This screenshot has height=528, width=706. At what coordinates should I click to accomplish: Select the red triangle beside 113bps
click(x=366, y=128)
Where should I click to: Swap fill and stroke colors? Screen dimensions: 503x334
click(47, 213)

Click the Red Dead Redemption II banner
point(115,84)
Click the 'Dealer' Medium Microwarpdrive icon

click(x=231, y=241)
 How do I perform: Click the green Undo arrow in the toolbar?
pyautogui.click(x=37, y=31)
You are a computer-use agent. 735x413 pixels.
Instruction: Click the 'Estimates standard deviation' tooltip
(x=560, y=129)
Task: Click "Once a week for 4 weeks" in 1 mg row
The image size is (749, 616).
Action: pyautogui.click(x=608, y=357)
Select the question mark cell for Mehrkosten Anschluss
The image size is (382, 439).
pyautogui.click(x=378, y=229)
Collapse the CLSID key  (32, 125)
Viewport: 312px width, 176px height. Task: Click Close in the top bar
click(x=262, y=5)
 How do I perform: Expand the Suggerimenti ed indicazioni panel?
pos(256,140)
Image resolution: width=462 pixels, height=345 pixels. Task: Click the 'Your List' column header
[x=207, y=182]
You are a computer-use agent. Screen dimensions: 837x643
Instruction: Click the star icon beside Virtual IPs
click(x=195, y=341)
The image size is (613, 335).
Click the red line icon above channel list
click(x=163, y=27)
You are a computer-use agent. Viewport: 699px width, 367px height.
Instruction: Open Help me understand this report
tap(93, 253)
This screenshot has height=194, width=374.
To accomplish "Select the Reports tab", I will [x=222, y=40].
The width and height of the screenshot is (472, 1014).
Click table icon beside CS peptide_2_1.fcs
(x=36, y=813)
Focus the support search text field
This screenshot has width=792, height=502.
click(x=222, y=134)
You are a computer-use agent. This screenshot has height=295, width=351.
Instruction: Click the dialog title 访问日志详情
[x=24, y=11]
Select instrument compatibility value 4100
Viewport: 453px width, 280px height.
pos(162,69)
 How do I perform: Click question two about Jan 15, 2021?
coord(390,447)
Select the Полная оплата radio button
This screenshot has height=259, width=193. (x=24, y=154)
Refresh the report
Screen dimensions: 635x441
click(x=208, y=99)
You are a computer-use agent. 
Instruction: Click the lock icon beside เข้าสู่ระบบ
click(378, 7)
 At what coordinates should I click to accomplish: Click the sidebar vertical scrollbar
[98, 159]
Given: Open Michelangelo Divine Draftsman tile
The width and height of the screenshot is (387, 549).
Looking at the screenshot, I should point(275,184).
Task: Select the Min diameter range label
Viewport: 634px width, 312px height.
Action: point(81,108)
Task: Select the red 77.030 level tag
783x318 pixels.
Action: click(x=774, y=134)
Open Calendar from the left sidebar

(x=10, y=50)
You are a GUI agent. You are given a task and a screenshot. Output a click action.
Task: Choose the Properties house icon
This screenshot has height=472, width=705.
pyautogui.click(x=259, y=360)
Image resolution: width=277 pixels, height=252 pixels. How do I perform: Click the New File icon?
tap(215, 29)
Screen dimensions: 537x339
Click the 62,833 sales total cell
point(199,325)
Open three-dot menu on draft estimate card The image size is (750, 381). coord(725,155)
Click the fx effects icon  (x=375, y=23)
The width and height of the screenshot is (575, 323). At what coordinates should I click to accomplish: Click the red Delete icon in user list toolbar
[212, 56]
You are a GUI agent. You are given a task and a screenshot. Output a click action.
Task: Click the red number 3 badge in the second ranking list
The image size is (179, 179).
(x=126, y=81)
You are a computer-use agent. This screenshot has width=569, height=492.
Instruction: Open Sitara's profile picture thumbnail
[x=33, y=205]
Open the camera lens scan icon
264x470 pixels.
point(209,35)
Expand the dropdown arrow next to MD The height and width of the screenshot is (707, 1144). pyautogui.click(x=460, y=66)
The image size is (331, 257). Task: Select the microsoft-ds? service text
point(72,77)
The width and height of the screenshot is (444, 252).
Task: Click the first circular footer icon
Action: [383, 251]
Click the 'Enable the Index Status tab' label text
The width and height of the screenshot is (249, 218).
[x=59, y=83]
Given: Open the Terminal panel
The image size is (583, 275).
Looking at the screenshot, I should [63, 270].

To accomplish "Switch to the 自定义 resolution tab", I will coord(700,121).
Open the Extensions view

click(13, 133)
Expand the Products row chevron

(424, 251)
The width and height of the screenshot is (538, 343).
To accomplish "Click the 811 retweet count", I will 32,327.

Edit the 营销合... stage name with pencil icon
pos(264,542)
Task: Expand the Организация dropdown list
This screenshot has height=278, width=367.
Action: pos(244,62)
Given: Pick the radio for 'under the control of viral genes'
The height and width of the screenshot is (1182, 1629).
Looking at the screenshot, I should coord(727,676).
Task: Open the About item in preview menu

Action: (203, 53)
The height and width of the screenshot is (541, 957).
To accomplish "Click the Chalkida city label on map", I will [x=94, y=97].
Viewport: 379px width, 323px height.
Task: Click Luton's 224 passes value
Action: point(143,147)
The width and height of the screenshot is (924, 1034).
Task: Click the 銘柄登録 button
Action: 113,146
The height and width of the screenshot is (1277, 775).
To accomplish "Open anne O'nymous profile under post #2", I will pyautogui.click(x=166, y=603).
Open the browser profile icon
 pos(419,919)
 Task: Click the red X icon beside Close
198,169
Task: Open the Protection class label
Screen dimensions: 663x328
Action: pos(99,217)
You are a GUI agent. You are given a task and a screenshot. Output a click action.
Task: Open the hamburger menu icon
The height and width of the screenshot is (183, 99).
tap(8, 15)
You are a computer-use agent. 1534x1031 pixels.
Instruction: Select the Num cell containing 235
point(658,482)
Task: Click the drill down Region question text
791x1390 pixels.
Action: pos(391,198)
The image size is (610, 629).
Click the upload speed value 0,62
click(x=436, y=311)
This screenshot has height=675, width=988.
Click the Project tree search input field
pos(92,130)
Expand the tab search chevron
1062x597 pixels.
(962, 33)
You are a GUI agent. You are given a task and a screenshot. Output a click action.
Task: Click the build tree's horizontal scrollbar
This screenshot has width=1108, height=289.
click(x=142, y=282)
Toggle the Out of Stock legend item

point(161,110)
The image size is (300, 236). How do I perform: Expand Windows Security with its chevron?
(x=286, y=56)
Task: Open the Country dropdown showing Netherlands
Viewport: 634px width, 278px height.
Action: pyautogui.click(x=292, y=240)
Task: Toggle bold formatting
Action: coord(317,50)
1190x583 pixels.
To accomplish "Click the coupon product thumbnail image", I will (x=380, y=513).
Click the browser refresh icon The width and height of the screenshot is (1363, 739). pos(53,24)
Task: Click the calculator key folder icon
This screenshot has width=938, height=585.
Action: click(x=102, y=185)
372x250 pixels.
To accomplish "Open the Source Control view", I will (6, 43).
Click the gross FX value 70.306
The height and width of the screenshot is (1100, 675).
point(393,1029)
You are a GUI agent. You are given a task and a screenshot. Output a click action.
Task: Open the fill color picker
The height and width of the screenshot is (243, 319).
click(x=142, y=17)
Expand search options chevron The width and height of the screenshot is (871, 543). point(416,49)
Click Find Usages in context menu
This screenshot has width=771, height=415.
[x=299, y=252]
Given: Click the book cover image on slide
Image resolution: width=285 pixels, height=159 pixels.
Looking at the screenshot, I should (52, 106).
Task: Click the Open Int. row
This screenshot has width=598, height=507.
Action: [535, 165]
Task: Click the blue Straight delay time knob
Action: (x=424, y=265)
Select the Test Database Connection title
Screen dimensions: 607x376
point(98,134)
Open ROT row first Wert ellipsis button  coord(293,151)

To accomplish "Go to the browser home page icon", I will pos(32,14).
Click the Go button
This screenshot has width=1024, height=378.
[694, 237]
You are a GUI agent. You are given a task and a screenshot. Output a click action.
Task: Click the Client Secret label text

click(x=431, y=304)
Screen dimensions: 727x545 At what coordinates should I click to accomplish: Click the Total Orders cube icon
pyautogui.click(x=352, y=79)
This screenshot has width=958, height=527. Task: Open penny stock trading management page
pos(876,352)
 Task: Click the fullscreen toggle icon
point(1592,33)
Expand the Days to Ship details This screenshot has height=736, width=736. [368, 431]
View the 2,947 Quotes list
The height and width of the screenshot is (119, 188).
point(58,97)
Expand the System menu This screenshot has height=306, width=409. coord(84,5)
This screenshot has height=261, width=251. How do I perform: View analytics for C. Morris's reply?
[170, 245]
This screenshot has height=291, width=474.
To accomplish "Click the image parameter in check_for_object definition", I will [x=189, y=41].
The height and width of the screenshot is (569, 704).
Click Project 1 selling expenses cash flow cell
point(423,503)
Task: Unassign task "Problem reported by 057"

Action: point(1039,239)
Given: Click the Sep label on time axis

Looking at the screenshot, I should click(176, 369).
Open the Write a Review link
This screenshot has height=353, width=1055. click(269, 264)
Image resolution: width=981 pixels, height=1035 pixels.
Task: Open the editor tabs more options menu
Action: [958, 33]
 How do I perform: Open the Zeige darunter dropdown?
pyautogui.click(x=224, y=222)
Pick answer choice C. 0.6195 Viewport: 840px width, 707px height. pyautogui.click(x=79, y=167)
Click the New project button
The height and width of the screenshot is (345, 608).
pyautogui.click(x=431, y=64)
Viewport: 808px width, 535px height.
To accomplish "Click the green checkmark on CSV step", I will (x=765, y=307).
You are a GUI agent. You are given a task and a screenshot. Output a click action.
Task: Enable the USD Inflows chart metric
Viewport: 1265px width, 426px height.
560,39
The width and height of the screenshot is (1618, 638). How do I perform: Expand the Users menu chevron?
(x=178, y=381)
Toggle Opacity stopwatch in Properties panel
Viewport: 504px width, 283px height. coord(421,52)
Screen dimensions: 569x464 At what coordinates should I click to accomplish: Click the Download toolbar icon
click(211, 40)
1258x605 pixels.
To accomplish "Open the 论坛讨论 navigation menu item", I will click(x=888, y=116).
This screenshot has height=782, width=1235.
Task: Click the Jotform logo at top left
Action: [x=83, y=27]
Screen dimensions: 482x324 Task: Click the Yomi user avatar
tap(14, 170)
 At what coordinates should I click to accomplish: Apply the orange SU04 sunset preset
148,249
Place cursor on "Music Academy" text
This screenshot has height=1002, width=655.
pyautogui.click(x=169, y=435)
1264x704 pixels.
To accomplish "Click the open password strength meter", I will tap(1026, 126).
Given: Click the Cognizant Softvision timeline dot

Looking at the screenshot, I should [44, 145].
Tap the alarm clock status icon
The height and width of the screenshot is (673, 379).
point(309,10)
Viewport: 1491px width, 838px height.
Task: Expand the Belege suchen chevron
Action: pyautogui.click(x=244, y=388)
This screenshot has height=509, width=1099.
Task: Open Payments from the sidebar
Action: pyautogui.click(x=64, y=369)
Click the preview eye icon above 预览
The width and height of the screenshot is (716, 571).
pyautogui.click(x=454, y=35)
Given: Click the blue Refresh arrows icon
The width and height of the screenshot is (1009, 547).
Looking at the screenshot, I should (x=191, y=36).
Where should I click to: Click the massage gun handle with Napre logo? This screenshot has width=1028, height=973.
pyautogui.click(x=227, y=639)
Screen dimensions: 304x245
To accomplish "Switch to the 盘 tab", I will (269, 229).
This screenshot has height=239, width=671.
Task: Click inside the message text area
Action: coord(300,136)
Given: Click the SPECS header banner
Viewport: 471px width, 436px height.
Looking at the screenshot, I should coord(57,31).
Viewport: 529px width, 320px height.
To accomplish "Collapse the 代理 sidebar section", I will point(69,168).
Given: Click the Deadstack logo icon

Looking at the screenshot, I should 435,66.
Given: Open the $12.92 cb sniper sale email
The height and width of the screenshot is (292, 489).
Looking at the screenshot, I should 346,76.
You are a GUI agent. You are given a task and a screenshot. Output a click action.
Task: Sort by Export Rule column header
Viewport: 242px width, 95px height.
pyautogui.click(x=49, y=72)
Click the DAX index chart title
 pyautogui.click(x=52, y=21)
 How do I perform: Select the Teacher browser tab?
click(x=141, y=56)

Task description ->
Taking the lines above, repeat exactly those from the line that contains "The image size is (749, 616)." through the line that contains "Task: Select the red 77.030 level tag", and both of those lines as well. Include nothing else.

Response box ->
The image size is (749, 616).
Action: pyautogui.click(x=608, y=357)
Select the question mark cell for Mehrkosten Anschluss
The image size is (382, 439).
pyautogui.click(x=378, y=229)
Collapse the CLSID key  (32, 125)
Viewport: 312px width, 176px height. Task: Click Close in the top bar
click(x=262, y=5)
 How do I perform: Expand the Suggerimenti ed indicazioni panel?
pos(256,140)
Image resolution: width=462 pixels, height=345 pixels. Task: Click the 'Your List' column header
[x=207, y=182]
You are a computer-use agent. Screen dimensions: 837x643
Instruction: Click the star icon beside Virtual IPs
click(x=195, y=341)
The image size is (613, 335).
Click the red line icon above channel list
click(x=163, y=27)
You are a computer-use agent. Viewport: 699px width, 367px height.
Instruction: Open Help me understand this report
tap(93, 253)
This screenshot has height=194, width=374.
To accomplish "Select the Reports tab", I will [x=222, y=40].
The width and height of the screenshot is (472, 1014).
Click table icon beside CS peptide_2_1.fcs
(x=36, y=813)
Focus the support search text field
This screenshot has width=792, height=502.
click(x=222, y=134)
You are a computer-use agent. This screenshot has height=295, width=351.
Instruction: Click the dialog title 访问日志详情
[x=24, y=11]
Select instrument compatibility value 4100
Viewport: 453px width, 280px height.
pos(162,69)
 How do I perform: Click question two about Jan 15, 2021?
coord(390,447)
Select the Полная оплата radio button
This screenshot has height=259, width=193. (x=24, y=154)
Refresh the report
Screen dimensions: 635x441
click(x=208, y=99)
You are a computer-use agent. 
Instruction: Click the lock icon beside เข้าสู่ระบบ
click(378, 7)
 At what coordinates should I click to accomplish: Click the sidebar vertical scrollbar
[98, 159]
Given: Open Michelangelo Divine Draftsman tile
The width and height of the screenshot is (387, 549).
Looking at the screenshot, I should point(275,184).
Task: Select the Min diameter range label
Viewport: 634px width, 312px height.
Action: point(81,108)
Task: Select the red 77.030 level tag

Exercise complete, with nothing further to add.